In summary, solving the problem of ADI on province-level dialects is still in the early stages, and more work needs to be performed. As we saw on ADI using country levels, models utilising character n-gram features showed higher accuracies than those using word n-gram features. Therefore, the former was chosen in this study to be investigated further for solving the problem of ADI on province-level dialects.

3. Saudi Dialect Identification Approach

The main task of automatic dialect identification is to build a model that can predict in which dialect a term or word w is written. This process requires a more fine-grained level of identification, as it is the most challenging language identification task [4].

The implemented ADI approach, as shown in Figure 1, consists of five main phases: dialect data collection, data preprocessing and labelling, character-based feature extraction, CNN character-based model/classical machine learning character-based models, and model evaluation performance.
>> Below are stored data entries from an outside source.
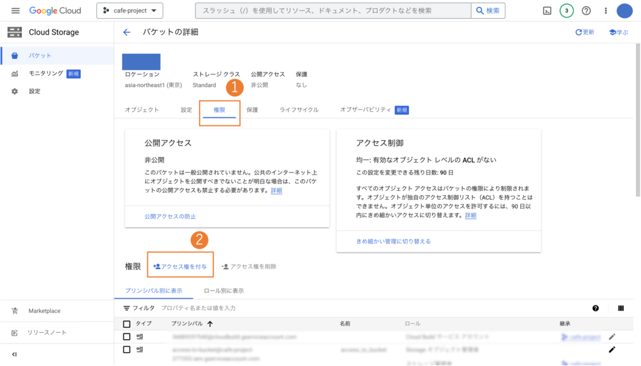Toggle the select-all checkbox in table header

[126, 324]
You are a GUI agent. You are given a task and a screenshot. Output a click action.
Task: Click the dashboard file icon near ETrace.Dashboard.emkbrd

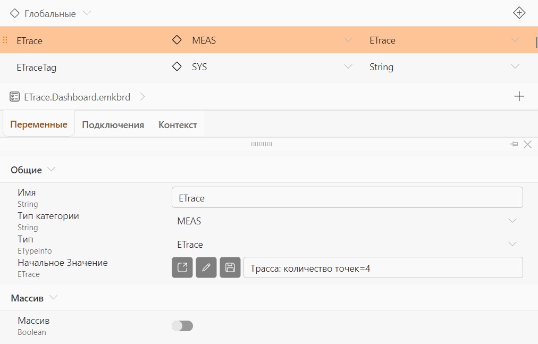pos(14,97)
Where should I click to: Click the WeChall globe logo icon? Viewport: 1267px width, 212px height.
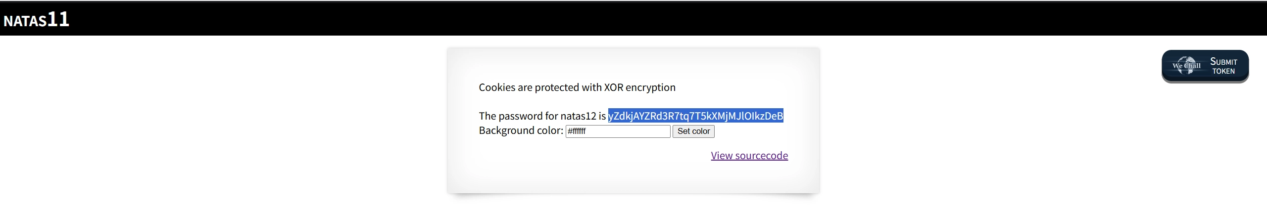click(x=1186, y=66)
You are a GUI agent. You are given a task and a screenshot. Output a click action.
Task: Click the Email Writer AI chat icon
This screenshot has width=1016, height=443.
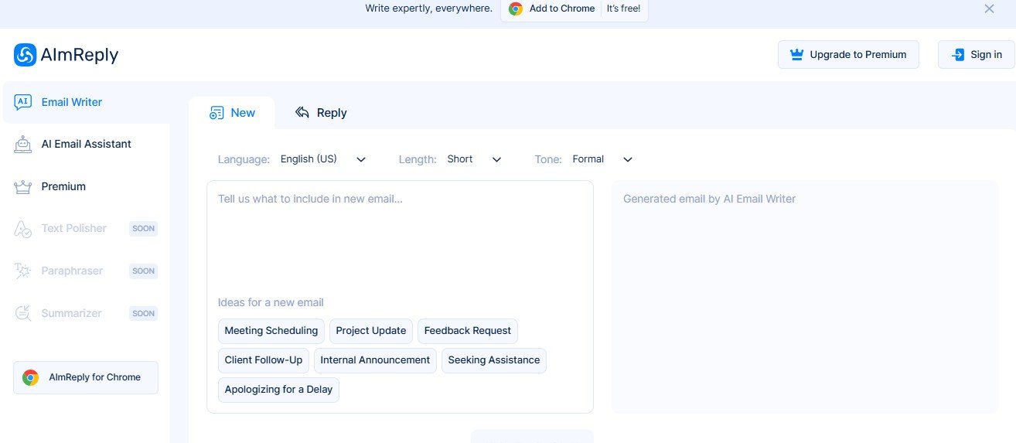[x=23, y=102]
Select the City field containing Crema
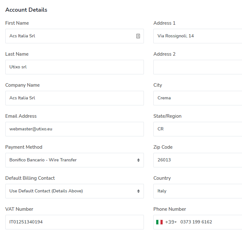The height and width of the screenshot is (237, 242). pyautogui.click(x=198, y=98)

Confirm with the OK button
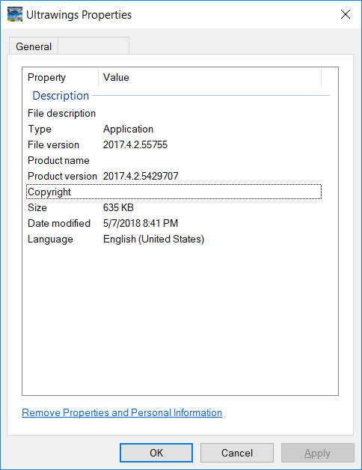pyautogui.click(x=156, y=453)
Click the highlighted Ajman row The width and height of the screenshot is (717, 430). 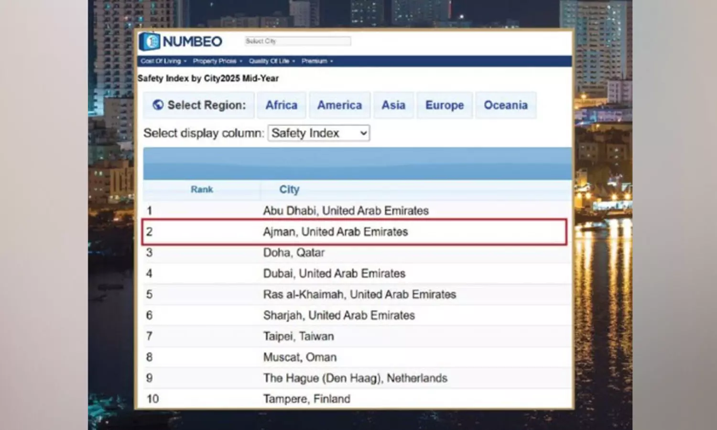tap(335, 232)
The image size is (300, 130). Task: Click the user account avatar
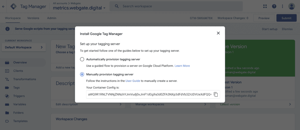(x=292, y=6)
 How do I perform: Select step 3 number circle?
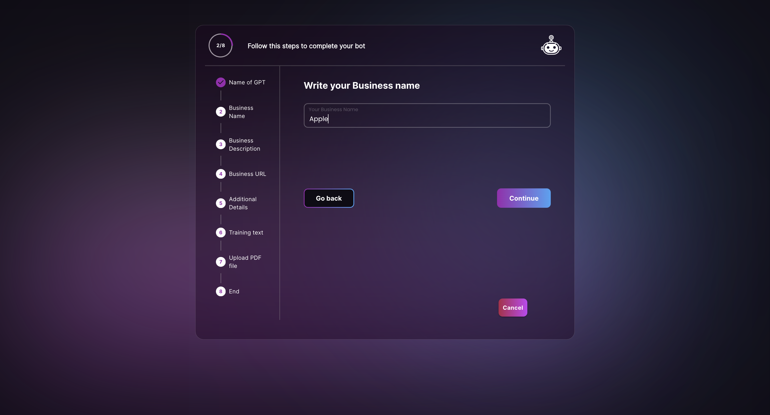[221, 144]
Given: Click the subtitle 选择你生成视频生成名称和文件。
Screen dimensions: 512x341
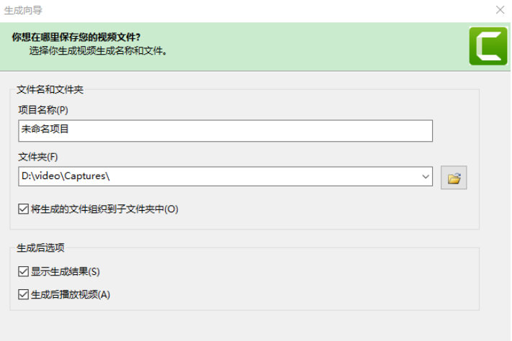Looking at the screenshot, I should pyautogui.click(x=99, y=51).
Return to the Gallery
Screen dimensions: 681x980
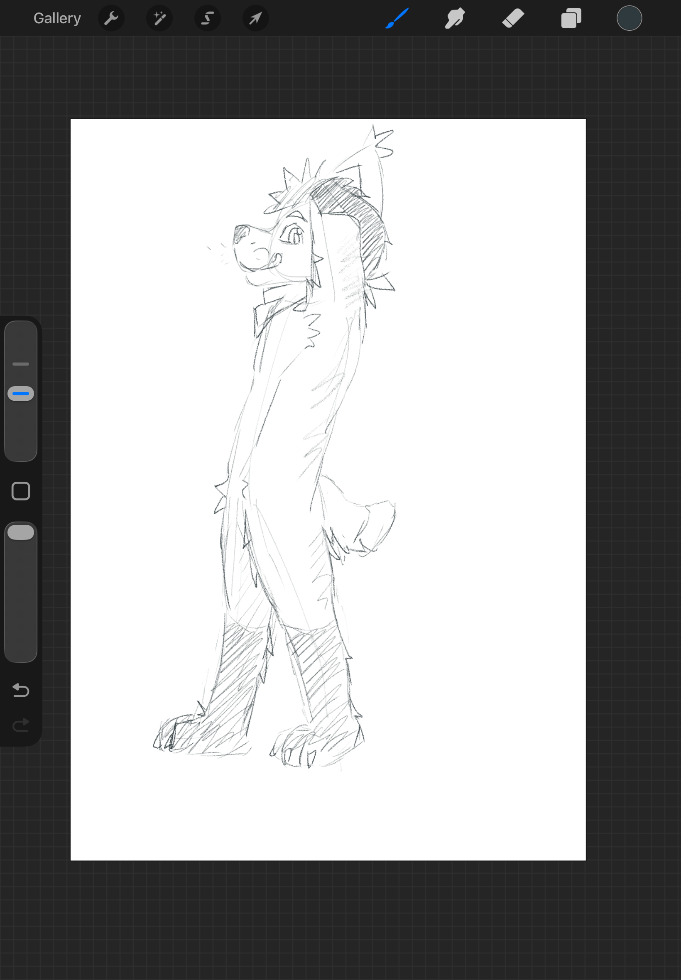pos(57,18)
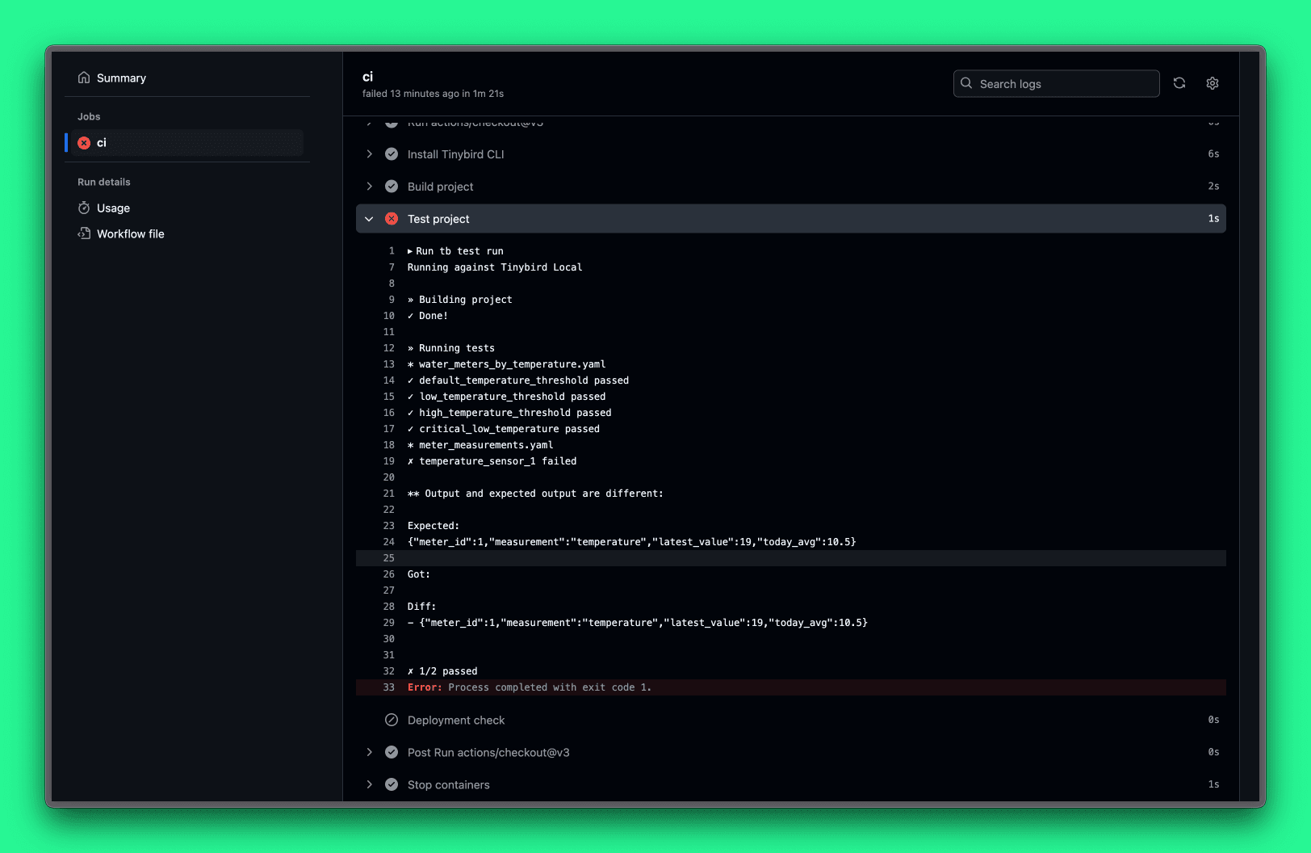The image size is (1311, 853).
Task: Click the stopwatch icon next to Usage
Action: point(84,208)
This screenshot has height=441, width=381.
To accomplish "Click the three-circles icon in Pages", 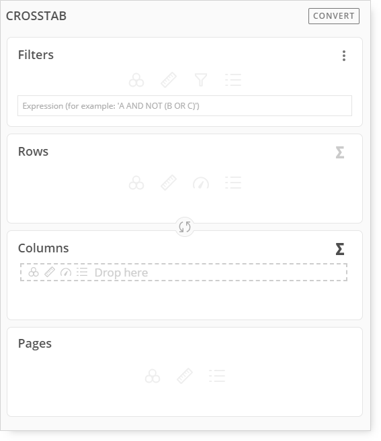I will pyautogui.click(x=153, y=376).
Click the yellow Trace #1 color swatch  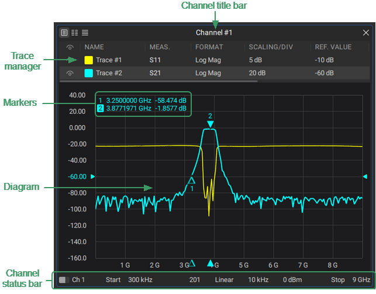89,60
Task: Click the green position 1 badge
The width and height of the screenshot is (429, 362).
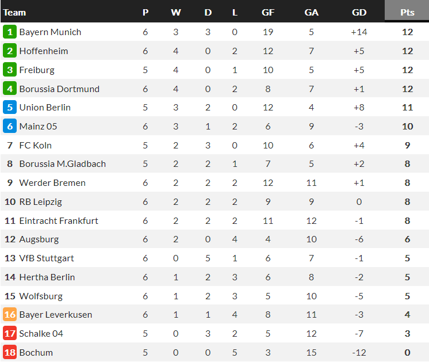Action: click(x=10, y=32)
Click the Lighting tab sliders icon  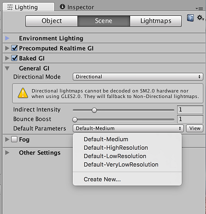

The following subsections explain these phases in more detail.

3.1. Saudi Dialect Data Collection Phase

Previous studies have shown that isolated words and individual phonemes can be successfully used for dialect identification [29,30]. Accordingly, a dialect corpus that mostly consisted of words or very short sentences was built for the purpose of this study.

In fact, the Saudi regional dialect is divided into four main categories [31]; these are:

Hejazi: The dialect spoken by native speakers in the west of Saudi Arabia, which includes the Makkah and Al-Madinah regions.
Najdi: The dialect language spoken by native speakers in central Saudi Arabia, which includes the Riyadh and Al-Qasim regions.
Janoobe: The dialect language used by native speakers in the south of Saudi Arabia, which includes the Aseer region, Najran city and Jazan city.
Hasawi: The dialect language used by native speakers in the east of Saudi Arabia, which includes the Al-Hasa region and Al-Dammam city.

Therefore, the four Saudi regional dialects were collected from Arabic social media data, such as blogs, discussion forums, and reader commentaries, given that the language of such social media is typically dialect language. Data were also collected from Twitter, based on the number of dialect regional hashtags over the period from January 2020 to May 2020, which included الهجةـالحجازية #للهجةـالنجدية #اللهجةـالجنوبي #اللهجةـالحساوية

Table 1 shows the statistics for the collected dataset. As displayed, there was a total of 3768 dialects sentences.

3.2. Data Preprocessing and Labelling

After the data were harvested, some data preprocessing steps were applied, including the two main steps, data cleaning and normalisation. For data cleaning, the decision was made to minimise its application to the data as much as possible, due to the fact that applying text-cleaning techniques to such a fine-grained dialect language might affect the contextual meaning.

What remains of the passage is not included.